Under his severe buzzcut he squinted at the bikie. “Not a great week for you…”  

“Don’t worry, it’s under control.”  

“But I do worry. First, the job is not done and our friend just runs away like a girl; second, you call me on a mobile phone for another meeting. Not controlled.”  

“I didn’t say anything on the phone.”  

“The call can be enough. Why do you think I separate myself and my clients from that side of things. If things go bad, risk is minimised. Now some computer has your number next to my number on its hard drive.” He’d stopped with the fruit pretence.  

“Sorry, D…”  

“Don’t you fuckin’ say my name.” His voice was low menace without volume, his torso flaring as he bent close.  

“Take it easy.” Dimmick tried to maintain eye contact. “Just two blokes talking about vegies here.”  

Mikailovic took a moment. “You know, they’ve got avocados in here, a type I’ve never seen, never noticed before.”  

“That’s good, mate. A great veggie.”  

“They’re a fruit, but you know what’s interesting?
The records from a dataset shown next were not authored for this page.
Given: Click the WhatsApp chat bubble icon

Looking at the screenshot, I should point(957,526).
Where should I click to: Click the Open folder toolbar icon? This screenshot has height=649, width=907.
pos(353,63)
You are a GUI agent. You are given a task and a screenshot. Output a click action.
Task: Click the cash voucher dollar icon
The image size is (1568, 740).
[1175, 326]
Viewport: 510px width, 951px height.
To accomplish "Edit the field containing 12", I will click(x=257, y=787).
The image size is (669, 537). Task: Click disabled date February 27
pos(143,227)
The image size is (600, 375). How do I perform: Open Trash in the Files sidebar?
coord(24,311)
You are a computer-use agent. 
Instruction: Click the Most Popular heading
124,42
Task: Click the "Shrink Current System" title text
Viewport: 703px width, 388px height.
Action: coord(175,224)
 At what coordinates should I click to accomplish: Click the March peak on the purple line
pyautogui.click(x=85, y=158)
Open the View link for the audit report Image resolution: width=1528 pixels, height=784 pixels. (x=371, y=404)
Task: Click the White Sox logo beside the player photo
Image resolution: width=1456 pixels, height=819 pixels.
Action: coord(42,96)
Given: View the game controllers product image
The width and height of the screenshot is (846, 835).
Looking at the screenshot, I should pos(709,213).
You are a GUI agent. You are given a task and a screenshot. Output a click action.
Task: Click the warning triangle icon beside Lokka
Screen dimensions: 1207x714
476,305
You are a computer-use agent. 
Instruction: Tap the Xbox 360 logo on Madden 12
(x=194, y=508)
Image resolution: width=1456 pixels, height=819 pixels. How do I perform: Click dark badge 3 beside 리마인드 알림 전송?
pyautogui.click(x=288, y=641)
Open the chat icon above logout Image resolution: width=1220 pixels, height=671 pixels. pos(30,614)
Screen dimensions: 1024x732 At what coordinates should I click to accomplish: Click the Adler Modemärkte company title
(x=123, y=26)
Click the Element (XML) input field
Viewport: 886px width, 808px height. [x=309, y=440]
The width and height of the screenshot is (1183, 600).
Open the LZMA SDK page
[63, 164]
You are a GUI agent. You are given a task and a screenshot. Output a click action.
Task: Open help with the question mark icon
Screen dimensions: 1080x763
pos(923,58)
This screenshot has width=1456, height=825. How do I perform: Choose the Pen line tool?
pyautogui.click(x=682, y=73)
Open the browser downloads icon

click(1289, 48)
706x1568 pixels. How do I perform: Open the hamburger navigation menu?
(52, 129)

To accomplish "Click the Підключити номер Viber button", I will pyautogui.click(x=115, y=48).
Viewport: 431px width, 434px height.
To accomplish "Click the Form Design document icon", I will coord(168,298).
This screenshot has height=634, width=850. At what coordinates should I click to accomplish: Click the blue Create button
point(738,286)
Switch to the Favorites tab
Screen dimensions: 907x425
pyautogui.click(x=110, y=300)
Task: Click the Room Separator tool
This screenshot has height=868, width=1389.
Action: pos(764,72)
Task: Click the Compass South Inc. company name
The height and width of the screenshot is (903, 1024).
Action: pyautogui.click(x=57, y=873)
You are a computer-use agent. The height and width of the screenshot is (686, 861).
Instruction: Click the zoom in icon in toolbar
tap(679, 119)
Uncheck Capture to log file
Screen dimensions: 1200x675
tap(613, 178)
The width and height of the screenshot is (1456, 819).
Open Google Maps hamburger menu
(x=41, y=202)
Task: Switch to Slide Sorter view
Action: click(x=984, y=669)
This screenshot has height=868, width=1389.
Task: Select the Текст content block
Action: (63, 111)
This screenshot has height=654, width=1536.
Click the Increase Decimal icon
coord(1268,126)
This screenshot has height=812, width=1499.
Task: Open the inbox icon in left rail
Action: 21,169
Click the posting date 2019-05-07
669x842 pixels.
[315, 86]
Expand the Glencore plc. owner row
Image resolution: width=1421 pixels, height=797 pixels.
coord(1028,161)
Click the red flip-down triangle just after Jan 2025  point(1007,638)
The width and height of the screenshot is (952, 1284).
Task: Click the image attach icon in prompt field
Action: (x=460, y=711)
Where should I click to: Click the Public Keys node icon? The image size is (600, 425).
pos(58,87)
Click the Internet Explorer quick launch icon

Full of vitamins. One of only two foods that a man can survive on by themselves. Them and a paw paw. I read it somewhere.”  

Dimmick nodded. When he first met Mikailovic in Boggo Road in the ‘80s, he’d been the standard large new Australian career criminal, but a Henry Rollins spoken word gig on TV in 1987 had changed all that. He decided to work smarter not harder, and began cultivating his own gang and saved the intense and frequent use of violence for gym weights and inanimate objects. He was strictly a broker these days, although Dimmick knew he had his own, shall we say, private security team. Dimmick had gone to him looking for work a few years back, and now wished he hadn’t.    

A humourless smile at Dimmick. “So what do we do here? My man is still out there having picnics.”  

“Fuck that. Don’t worry, we wanna keep the cash, so we’re still going to finish the job.”  

“Better. No job, no fee, and I require refund. Also, the big fish above me get very upset, very worried about leaks and police. The big fish bites me and I bite the small fish. Hard.”  

Dimmick knew this was not the time to mention the two idiots who had doorknocked him looking for a bag of gear, or discuss how the ring-in cricket idiot had tracked them down so fast. 

“So we’re OK?” Dimmick said. 

“For now. Now you go do your job. In 48 hours I will contact you and all loose ends will be gone, or I have to flush you and the other little fish to protect my business.” 

As Dimmick roared off, Mikailovic tossed his avocado and wandered off to try to find some paw paws.